WHAT YOU WILL DO:
A – Answer the following questions using the email on memory and the unconscious.
(i) Which city does the message use to illustrate knowledge that returns to mind?
(ii) On what day and date was the original message sent?
(iii) According to the message, whose essay describes false memories from the writer's own childhood, and what showed those memories to be inconsistent with the physical facts?
B – Reproduce verbatim the passage of the email on memory and the unconscious, everything from "And what are" down to "ids, & other mythology.".
C – Write the next part of the email on memory and the unconscious, beginning immediately after its final sentence.

EXCERPT TO READ:
□ □ □ □ □
And what are your thoughts on the theory that the unconscious has its own
distinct existence shared by every one, andto which one has access in some
----- Original Message -----
From: "Carrol Cox" <[log in to unmask]>
To: <[log in to unmask]>
Sent: Monday, June 11, 2007 9:28 AM
Subject: Memory, was Stetson Passage in TWL
> Perhaps we can get a start on what I mean by "The Unconscious" by going
> back to Freud's _original_ purpose in positing such an entity -- before
> he began to proliferate oedipus complexes, egos, ids, & other mythology.
> The problem was to explain _memory_. The reader of this post is probably
> not thinking of the capitol of Japan at this moment, and perhaps hasn't
> given it a thought for hours, days, even months. But every reader now
> has Tokyo in mind. Where did that knowledge hide during all that time
> when it was not in your conscious thought? Freud's answer, there was an
> entity, a _place_ as it were, a _storeroom_, where all that knowledge is
> hidden away until the conscious mind has a reason to retrieve it. It was
> a brilliant suggestion in a way, a definite move forward in
> But it was _wrong_; nothing is stable in memory. All that knowledge has
> to be endlessly recreated micro-second by micro-second -- and in fact
> much of it comes to be false memory. (In fact, the more vivid one of
> your childhood memories is, to some extent the more apt it is to be
> _totally_ false. Stephen Gould in one of his essays describes such talse
> memories from his own childhood, falsified by photographs which showed
> that the memories were inconsistent with the physical facts.) So our
> brain is an incredibly busy place, 'keeping' all that information alive
> by constantly recreating (inventing) it so it will be on tap when we
> need it.
□ □ □ □ □
GIVEN INFORMATION:

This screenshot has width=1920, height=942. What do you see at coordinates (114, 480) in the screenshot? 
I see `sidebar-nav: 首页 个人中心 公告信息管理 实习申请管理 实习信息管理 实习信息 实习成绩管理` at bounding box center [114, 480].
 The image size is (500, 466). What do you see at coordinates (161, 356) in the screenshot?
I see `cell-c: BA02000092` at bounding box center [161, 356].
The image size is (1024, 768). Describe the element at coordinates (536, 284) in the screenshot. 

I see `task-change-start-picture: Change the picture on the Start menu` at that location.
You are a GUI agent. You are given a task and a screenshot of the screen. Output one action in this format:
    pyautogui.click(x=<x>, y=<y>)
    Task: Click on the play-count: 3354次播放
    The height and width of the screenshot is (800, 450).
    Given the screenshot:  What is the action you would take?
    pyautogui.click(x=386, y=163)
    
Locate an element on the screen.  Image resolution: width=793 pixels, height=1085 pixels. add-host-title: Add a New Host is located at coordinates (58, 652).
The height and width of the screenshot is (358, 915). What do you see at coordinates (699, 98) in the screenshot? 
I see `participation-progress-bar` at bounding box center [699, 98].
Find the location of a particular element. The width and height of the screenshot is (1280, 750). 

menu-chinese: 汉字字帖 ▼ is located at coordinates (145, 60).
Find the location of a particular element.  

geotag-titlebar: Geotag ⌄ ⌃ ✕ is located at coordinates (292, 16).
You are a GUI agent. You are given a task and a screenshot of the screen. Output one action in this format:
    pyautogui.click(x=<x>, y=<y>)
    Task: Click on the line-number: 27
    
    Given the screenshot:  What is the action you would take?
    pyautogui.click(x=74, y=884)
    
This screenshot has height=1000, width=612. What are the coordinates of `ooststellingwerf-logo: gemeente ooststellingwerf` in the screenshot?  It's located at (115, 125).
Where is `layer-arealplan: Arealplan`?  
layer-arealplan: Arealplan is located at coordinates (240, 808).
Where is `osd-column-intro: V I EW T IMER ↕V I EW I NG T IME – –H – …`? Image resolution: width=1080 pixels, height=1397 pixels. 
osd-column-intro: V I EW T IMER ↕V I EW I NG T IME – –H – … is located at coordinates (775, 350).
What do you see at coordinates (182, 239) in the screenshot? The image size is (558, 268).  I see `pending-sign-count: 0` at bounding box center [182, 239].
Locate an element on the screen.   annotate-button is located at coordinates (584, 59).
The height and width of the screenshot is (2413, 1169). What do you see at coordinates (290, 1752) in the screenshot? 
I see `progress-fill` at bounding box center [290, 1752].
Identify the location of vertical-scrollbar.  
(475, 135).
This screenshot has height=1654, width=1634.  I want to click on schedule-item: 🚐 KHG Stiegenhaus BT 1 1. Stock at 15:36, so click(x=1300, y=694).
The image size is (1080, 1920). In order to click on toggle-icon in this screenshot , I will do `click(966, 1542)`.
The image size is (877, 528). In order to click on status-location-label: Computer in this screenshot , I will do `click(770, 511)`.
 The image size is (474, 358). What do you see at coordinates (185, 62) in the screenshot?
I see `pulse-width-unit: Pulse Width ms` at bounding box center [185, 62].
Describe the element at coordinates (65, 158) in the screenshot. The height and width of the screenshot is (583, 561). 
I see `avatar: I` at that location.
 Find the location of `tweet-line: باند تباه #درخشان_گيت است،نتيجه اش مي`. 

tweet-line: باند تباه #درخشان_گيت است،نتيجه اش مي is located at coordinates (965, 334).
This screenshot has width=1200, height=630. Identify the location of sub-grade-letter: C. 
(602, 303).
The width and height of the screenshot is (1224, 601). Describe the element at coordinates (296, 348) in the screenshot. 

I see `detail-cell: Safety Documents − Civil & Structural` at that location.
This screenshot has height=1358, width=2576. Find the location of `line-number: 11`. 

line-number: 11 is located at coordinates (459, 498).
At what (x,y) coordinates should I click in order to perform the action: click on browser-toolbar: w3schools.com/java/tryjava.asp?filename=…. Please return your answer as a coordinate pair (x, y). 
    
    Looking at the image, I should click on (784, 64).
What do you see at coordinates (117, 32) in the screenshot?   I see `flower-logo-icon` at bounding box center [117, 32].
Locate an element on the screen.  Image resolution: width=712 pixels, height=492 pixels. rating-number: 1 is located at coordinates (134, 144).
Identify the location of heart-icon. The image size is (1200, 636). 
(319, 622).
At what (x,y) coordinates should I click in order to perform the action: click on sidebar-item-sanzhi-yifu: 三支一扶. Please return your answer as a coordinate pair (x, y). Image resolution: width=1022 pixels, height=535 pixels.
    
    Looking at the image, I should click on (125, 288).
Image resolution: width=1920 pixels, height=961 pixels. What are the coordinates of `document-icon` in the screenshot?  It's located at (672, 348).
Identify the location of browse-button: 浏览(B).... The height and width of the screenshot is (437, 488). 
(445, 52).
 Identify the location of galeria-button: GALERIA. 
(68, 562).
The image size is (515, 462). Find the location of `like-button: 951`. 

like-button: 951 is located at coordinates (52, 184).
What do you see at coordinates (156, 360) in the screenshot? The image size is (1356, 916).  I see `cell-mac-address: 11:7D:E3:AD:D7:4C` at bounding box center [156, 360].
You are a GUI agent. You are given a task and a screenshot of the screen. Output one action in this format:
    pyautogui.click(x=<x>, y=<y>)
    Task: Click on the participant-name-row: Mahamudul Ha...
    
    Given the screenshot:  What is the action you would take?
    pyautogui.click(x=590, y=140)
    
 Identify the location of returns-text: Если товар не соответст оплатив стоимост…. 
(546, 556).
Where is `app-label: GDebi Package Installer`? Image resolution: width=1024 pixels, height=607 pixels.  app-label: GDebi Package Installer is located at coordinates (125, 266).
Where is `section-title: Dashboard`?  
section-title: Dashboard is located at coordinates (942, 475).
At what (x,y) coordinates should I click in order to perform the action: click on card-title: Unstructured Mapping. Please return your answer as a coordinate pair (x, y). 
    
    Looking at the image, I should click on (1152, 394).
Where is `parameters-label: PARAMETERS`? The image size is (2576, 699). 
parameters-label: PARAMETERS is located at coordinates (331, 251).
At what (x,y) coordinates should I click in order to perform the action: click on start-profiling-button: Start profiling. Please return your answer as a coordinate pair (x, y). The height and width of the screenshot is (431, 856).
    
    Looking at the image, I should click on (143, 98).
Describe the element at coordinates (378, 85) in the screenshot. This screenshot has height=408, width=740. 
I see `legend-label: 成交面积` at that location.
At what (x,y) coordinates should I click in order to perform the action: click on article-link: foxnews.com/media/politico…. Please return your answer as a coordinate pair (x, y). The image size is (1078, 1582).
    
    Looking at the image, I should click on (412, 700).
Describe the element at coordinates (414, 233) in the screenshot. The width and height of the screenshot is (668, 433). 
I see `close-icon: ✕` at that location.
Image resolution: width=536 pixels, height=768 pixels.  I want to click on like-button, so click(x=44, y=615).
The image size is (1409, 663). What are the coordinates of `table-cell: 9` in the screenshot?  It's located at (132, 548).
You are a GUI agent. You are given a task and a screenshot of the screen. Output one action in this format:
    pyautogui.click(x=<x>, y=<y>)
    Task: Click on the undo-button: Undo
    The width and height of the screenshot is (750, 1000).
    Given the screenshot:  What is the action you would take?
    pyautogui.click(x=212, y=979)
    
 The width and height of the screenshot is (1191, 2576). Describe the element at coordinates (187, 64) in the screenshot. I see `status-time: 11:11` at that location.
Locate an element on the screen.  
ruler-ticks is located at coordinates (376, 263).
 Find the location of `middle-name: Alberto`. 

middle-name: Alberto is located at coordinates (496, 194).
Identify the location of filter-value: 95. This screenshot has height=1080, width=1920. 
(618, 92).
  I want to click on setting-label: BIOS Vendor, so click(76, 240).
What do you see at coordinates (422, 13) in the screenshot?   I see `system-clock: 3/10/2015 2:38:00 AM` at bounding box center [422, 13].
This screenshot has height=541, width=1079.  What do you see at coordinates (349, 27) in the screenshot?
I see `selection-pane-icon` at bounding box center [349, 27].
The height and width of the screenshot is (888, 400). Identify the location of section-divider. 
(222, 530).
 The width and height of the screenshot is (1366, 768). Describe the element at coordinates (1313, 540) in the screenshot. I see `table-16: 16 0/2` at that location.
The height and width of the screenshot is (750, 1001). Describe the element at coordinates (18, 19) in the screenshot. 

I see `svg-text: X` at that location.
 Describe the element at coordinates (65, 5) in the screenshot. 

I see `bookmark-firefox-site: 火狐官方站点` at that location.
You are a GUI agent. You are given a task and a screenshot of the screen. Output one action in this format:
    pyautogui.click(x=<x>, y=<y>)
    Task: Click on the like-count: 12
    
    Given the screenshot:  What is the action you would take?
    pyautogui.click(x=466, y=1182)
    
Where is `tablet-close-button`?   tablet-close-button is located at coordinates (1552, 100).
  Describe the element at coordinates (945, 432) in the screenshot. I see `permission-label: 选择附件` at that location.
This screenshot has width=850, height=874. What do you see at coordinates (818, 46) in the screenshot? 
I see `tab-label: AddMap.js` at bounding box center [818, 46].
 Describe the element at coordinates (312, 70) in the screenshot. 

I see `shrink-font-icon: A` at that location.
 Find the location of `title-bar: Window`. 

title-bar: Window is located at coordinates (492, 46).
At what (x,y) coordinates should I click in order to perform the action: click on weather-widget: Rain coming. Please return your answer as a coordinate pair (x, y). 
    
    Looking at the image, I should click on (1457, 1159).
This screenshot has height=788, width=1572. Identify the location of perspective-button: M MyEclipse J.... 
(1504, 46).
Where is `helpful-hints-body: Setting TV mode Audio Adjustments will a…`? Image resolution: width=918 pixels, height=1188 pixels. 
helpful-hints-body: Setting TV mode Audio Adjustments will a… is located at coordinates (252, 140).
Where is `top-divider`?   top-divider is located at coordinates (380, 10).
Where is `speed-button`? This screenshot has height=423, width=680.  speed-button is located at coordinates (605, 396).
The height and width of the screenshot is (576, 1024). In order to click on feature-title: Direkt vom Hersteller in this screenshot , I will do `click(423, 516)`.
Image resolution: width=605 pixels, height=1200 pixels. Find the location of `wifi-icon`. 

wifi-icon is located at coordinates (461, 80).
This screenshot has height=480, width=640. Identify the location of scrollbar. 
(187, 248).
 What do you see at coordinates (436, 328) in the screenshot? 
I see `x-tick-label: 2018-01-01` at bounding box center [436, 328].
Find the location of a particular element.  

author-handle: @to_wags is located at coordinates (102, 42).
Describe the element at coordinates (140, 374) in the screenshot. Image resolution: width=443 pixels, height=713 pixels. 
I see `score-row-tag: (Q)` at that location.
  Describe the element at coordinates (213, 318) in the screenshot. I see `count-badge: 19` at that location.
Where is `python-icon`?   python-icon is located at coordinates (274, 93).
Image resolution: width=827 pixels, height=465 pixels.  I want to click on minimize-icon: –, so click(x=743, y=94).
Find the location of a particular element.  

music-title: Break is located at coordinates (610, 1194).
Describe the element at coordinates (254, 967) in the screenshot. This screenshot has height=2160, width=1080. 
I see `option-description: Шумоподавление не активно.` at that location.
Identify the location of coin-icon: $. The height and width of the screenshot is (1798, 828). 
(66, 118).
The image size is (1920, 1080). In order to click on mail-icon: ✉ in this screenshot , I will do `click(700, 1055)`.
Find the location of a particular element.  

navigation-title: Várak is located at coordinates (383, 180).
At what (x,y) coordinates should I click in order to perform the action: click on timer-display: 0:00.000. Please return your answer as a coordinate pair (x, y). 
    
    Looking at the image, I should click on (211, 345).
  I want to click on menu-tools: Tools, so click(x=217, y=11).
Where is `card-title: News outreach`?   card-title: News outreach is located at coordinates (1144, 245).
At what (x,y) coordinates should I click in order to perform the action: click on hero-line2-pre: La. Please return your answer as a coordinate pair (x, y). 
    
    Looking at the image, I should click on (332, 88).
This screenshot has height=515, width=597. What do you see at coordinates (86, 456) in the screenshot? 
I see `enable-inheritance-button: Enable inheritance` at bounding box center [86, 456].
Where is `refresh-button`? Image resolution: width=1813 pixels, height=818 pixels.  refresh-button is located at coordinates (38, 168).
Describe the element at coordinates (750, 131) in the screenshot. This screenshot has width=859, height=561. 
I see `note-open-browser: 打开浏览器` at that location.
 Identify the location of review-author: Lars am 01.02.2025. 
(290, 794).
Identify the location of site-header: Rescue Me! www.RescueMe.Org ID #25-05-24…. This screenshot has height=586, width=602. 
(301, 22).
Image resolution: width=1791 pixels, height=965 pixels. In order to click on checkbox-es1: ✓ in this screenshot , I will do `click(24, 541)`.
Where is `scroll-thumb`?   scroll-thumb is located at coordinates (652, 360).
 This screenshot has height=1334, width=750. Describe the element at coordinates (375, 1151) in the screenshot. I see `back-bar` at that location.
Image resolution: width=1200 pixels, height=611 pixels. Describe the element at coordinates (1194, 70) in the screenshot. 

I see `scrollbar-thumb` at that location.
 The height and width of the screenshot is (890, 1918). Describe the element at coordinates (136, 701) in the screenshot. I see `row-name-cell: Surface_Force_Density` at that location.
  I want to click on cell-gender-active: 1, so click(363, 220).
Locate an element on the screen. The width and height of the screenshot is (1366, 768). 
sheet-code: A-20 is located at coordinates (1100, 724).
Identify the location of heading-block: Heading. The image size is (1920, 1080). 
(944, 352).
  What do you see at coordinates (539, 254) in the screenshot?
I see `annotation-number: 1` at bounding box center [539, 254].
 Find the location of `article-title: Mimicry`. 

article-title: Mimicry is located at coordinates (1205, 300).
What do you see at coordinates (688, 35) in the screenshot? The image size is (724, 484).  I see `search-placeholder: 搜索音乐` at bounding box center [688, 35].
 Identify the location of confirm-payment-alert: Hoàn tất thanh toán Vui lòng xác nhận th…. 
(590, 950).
□ □ □ □ □
RESULTS OF THE TASKS:
A –
(i) Tokyo, the capital of Japan.
(ii) Monday, June 11, 2007.
(iii) Stephen Gould's essay; photographs showed the memories to be inconsistent with the physical facts.

B –
And what are your thoughts on the theory that the unconscious has its own
distinct existence shared by every one, andto which one has access in some
----- Original Message -----
From: "Carrol Cox" <[log in to unmask]>
To: <[log in to unmask]>
Sent: Monday, June 11, 2007 9:28 AM
Subject: Memory, was Stetson Passage in TWL
> Perhaps we can get a start on what I mean by "The Unconscious" by going
> back to Freud's _original_ purpose in positing such an entity -- before
> he began to proliferate oedipus complexes, egos, ids, & other mythology.

C –
> Memory reached by hypnosis, "recovered memory," undue trust in eye
> witnesses in criminal trials are all grounded in the concept of passive
> memory storage. (The computer is _not_ a good analogue for the brain,
> but the contrast between ram & a hard disk is illustrative of the
> contrast between memories constantly recreated in the brain and memories
> "stored" in the unconscious as in a warehouse.)
> A sprinkling of works which in one way or another touch on this:
> Israel Rosenfield, _The Invention of Memory: A New View of the Brain_,
> New York: Basic Books, 1988.
> Antonio Damasio, Descartes' Error: Emotion, Reason, and the Human
> Brain_, New York: Quill, 2000. (Orig. 1994).
> Michaels Roth, ed., _Freud: Conflict & Culture_, New York: Knopf, 1998.
> Frederick Crews, ed., _Unauthorized Freud: Scholars Confront a Legend_,
> New York: Penguin, 1998.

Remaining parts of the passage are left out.